WHAT IS EXPECTED: Each line from the start of the entries through the line that contains "Given: Click the UTE UV Texture Editor icon" should be output exactly, please.
_ _ _ _
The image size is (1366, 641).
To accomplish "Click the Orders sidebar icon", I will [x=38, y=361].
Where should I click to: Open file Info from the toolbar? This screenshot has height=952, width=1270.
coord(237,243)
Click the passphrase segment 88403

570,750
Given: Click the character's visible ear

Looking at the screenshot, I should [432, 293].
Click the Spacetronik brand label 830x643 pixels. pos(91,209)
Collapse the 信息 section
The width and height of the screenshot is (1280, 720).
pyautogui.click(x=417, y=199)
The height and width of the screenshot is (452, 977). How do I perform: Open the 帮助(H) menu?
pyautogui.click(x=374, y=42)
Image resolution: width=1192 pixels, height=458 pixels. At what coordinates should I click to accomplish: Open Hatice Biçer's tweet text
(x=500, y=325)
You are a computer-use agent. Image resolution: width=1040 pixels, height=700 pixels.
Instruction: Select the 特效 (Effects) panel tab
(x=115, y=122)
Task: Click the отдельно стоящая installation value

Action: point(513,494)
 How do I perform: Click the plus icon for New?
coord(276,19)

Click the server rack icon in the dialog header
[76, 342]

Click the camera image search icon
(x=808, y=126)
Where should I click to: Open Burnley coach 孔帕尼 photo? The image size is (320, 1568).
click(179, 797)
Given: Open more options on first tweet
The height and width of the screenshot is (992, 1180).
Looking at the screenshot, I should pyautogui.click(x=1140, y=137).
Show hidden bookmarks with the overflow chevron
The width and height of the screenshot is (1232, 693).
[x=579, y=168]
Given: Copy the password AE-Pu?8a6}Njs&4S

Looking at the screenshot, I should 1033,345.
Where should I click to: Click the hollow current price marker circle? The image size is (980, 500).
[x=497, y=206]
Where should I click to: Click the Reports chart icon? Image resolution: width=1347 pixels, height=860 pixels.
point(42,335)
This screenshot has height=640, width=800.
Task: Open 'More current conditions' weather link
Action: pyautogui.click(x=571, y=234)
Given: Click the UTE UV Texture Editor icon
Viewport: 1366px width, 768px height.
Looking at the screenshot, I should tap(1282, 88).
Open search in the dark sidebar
_ _ _ _
RESPONSE AREA:
The image size is (1366, 641).
To accomplish "Click the Orders sidebar icon", I will [x=38, y=361].
Where should I click to: Open file Info from the toolbar? This screenshot has height=952, width=1270.
coord(237,243)
Click the passphrase segment 88403

570,750
Given: Click the character's visible ear

Looking at the screenshot, I should [432, 293].
Click the Spacetronik brand label 830x643 pixels. pos(91,209)
Collapse the 信息 section
The width and height of the screenshot is (1280, 720).
pyautogui.click(x=417, y=199)
The height and width of the screenshot is (452, 977). How do I perform: Open the 帮助(H) menu?
pyautogui.click(x=374, y=42)
Image resolution: width=1192 pixels, height=458 pixels. At what coordinates should I click to accomplish: Open Hatice Biçer's tweet text
(x=500, y=325)
You are a computer-use agent. Image resolution: width=1040 pixels, height=700 pixels.
Instruction: Select the 特效 (Effects) panel tab
(x=115, y=122)
Task: Click the отдельно стоящая installation value

Action: point(513,494)
 How do I perform: Click the plus icon for New?
coord(276,19)

Click the server rack icon in the dialog header
[76, 342]

Click the camera image search icon
(x=808, y=126)
Where should I click to: Open Burnley coach 孔帕尼 photo? The image size is (320, 1568).
click(179, 797)
Given: Open more options on first tweet
The height and width of the screenshot is (992, 1180).
Looking at the screenshot, I should pyautogui.click(x=1140, y=137).
Show hidden bookmarks with the overflow chevron
The width and height of the screenshot is (1232, 693).
[x=579, y=168]
Given: Copy the password AE-Pu?8a6}Njs&4S

Looking at the screenshot, I should 1033,345.
Where should I click to: Click the hollow current price marker circle? The image size is (980, 500).
[x=497, y=206]
Where should I click to: Click the Reports chart icon? Image resolution: width=1347 pixels, height=860 pixels.
point(42,335)
This screenshot has height=640, width=800.
Task: Open 'More current conditions' weather link
Action: pyautogui.click(x=571, y=234)
Given: Click the UTE UV Texture Editor icon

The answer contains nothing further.